I like Craig's answer, but I think the point has to be more strongly made.
There are no "primitives" -- if Int can do it, then so can a user-made Complex (for example).
Basic usage of ++ would be like this:
var x = 1 // or Complex(1, 0)
x++
How do you implement ++ in class Complex? Assuming that, like Int, the object is immutable, then the ++ method needs to return a new object, but that new object has to be assigned.
It would require a new language feature. For instance, let's say we create an assign keyword. The type signature would need to be changed as well, to indicate that ++ is not returning a Complex, but assigning it to whatever field is holding the present object. In Scala spirit of not intruding in the programmers namespace, let's say we do that by prefixing the type with #.

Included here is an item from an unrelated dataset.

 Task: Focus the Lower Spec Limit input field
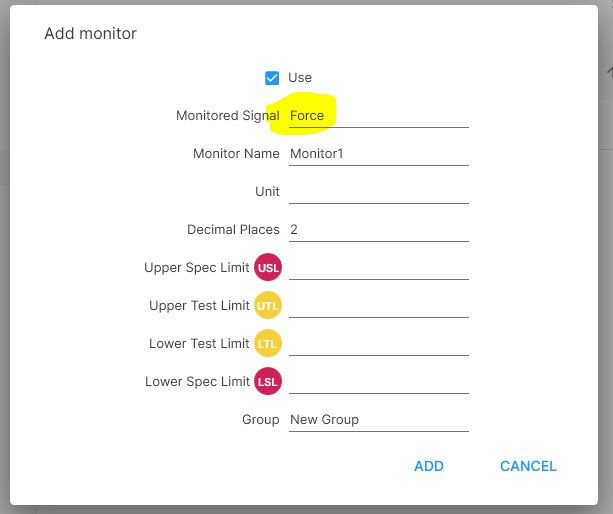point(378,382)
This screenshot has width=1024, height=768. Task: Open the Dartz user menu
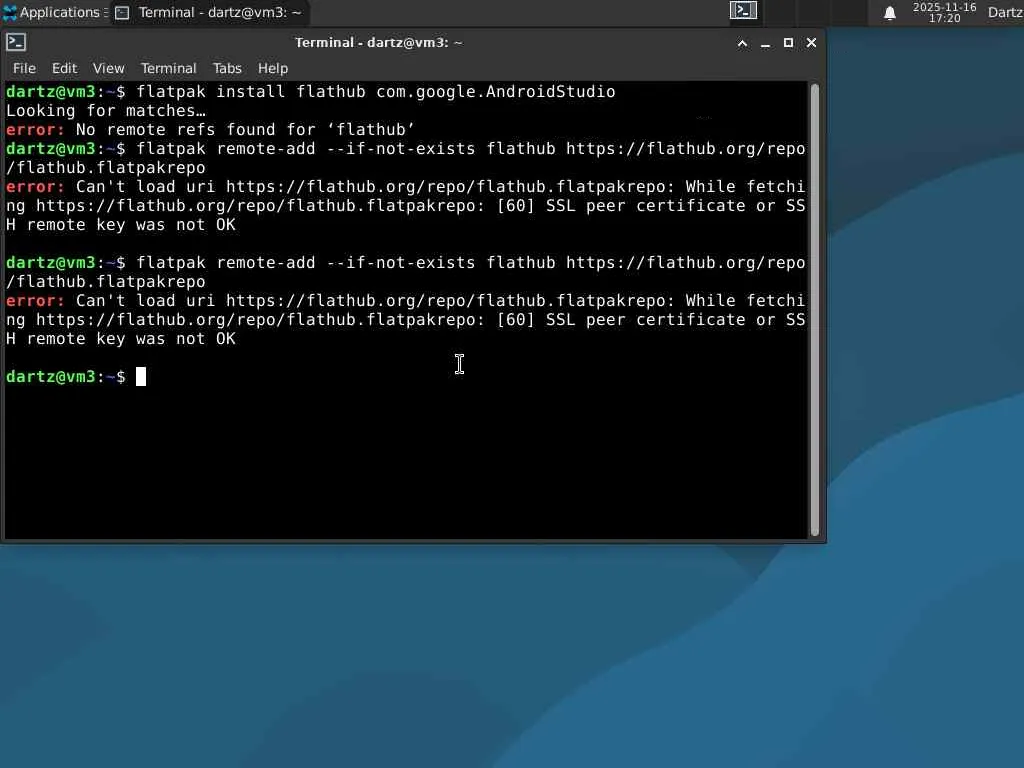click(1005, 12)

Then it could be like this:
case class Complex(real: Double = 0, imaginary: Double = 0) {
def ++: #Complex = {
assign copy(real = real + 1)
// instead of return copy(real = real + 1)
}
The next problem is that postfix operators suck with Scala rules. For instance:
def inc(x: Int) = {
x++
x
}
Because of Scala rules, that is the same thing as:
def inc(x: Int) = { x ++ x }
Which wasn't the intent. Now, Scala privileges a flowing style: obj method param method param method param .... That mixes well C++/Java traditional syntax of object method parameter with functional programming concept of pipelining an input through multiple functions to get the end result. This style has been recently called "fluent interfaces" as well.
The problem is that, by privileging that style, it cripples postfix operators (and prefix ones, but Scala barely has them anyway). So, in the end, Scala would have to make big changes, and it would be able to measure up to the elegance of C/Java's increment and decrement operators anyway -- unless it really departed from the kind of thing it does support.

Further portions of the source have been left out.